Tuesday, November 08, 2011

Beloved, we are God's children now

When I was a kid, we used to go to these family reunions.  In the summer time.  We would dreive to Essex, NY on Lake Champlain in the Adirondack mountains. I can remember only a few details of these reunions.  This was my mother’s side, her father’s side.  My grandfather Ray Morse grew up in Schenectady, NY outside of Albany. He spent his summer’s as a boy in Essex, at his Uncle’s farm.  The reunion’s were held there.  Sort of old fashioned picnics on a grand lawn in front of a little farm house.  My great-grandfather Rex and Great grandmother Marion were always there, together with Rex’s sisters Rosie, Kitty, Phoebe, Hazel, and Lydia.  They were all in their late 80’s and early 90’s.  At 9 years old these people were ancient—living ancestors.  I liked to listen to their stories. They sat on porch rockers and laughed at each other.  The younger crowd played Frisbee and croquet, ate burgers and hot dogs, the usual summer fare.  There were the motorcycle riding, tattooed "black sheep? members of the family, whose arrival was uncertain and surprising.  Yet they were also embraced and welcome to join in.  The old nstories often brought tears, if someone remembered a loved one who was not with them.  Uncle Ben.  The brother who had passed.  They talked about the war and the toll it took on them.  Ray fought in the Pacific.  His presence at the reunion was always seen as a miracle, a gift.  He was my grandfather and I loved when they showed us the old pictures of Ray as a young man in his uniform.  They were proud of him.  They played cards and board games, too.  At the time, I did not understand the meaning of the five hour car trip to visit with old people I didn’t know.  They were my family, extended generationally into the past.  We were what they had become.  We stopped having reunions after Rex’s generation passed.  I have family out there that I haven’t seen in years.  I don’t know their names and they don’t know mine.  But we are related.

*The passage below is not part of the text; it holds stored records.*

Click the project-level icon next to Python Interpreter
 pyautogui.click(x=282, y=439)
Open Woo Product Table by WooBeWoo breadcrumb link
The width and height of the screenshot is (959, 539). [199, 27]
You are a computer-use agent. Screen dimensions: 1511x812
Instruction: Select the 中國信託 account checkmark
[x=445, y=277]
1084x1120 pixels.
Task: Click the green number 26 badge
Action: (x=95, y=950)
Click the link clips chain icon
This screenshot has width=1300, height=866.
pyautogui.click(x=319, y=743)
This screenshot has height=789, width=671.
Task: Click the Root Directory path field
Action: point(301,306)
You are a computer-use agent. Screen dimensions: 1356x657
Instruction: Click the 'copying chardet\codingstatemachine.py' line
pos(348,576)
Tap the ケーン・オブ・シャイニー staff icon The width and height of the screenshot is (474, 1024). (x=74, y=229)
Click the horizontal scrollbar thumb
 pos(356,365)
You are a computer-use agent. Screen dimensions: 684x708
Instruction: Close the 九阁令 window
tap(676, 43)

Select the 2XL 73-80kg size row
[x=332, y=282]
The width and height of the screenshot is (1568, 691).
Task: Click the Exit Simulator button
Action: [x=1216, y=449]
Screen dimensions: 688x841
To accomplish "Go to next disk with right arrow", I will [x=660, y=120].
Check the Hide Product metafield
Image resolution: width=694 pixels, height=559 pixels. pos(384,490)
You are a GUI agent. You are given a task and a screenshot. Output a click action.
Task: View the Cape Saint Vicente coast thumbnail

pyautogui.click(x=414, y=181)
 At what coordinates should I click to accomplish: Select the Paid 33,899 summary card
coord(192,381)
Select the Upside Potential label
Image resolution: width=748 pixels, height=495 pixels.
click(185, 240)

God’s promise to the church is like a family reunion.  I use the term family to describe church here, and that is a two-edged sword. Because families wound us, families break.  And the church is called to be a refuge from brokenness.  So we can say church is a kind of family---not divided by language, ethnicity, cultures.  The church is bigger than the things that separate people from people.  Love claims us and gathers us.  Coming out of the great ordeal, they will be gathered with the angels and the martyrs to worship at the throne.  The heavenly scene from Revelation is meant to give hope and courage to a people suffering because of their faith in the Lord Jesus.  The great ordeal is the persecution the 7 churches in Asia Minor were facing at that time.  The seer is describing an end to the suffering these people actually experienced---not some future battle or turmoil.  I am shocked by how people misinterpret Revelation, making it into a scary book.  It is a book about God’s final victory over suffering, sin, and death---things God’s people experience in abundance because God’s people are the one’s who show compassion and mercy for the least, the lost, the last, the losers, the poorest, the forgotten ones.  God’s people stand in the way of injustice and confront the powers that threaten the vulnerable.  God’s people devote themselves to the care of the sick and dying.  God’s people live on the edge, on the margins walking with those who are spiritually poor.  They are committed to those who do not know or believe in God, see. The beatitudes are words of comfort and assurance that the church is living faithfully, is actually blessed when the church is devoted to the cause of peacemaking in the midst of violence and war, when the church is merciful, not vengeful; when the church is humble in its relationship with the earth and its resources, meaning we do not exploit, misuse, or mistreat the creation---because it is our inheritance.  Unless of course you want to inherit a garbage dump.  The beatitudes remind the church that there is grief, impurity, suffering, hatred in this world.  But we are blessed because God has shown us love by sending Jesus.  We are blessed because mercy, purity, peace, justice, love are characteristics of our Father and creator, they are characteristic of our savior Jesus, and they are characterized by the church’s ongoing life and work in the world.  We are God’s children, blessed to bless God’s world.   
Today we remembered saints who have died.  Children of God, all.  In baptism they were adopted as God's daughters and sons.  In death, they were welcomed into the kingdom of heaven.   They have gone ahead of us this year to be with God in the great heavenly banquet.  They have joined the saints who have died and are being kept in heaven.  The reunion has already started.  They suffer, they weep, they hunger and thirst no more.  We must be reminded in our grief that life, without love and without the pain of loss, is diminished.   And we must assure each other that there will be a reunion.  Today we also welcome home one of our brothers:  Jeff. (A marine corp. reservist deployed since April).  He is on leave.  But he is here today of all days as a reminder that it is possible to return, to come home, to reunite.  For what its worth, Jeff’s presence today is God’s way of saying:  You will all be together again.  I am bringing you all back together one at a time.  This is what love does.It does not abandon or forsaken.  It restores, recovers, reunites, reconcilies.  Love brings us all together at any cost.  Love is stronger than death.  You are loved.  You are God's children now.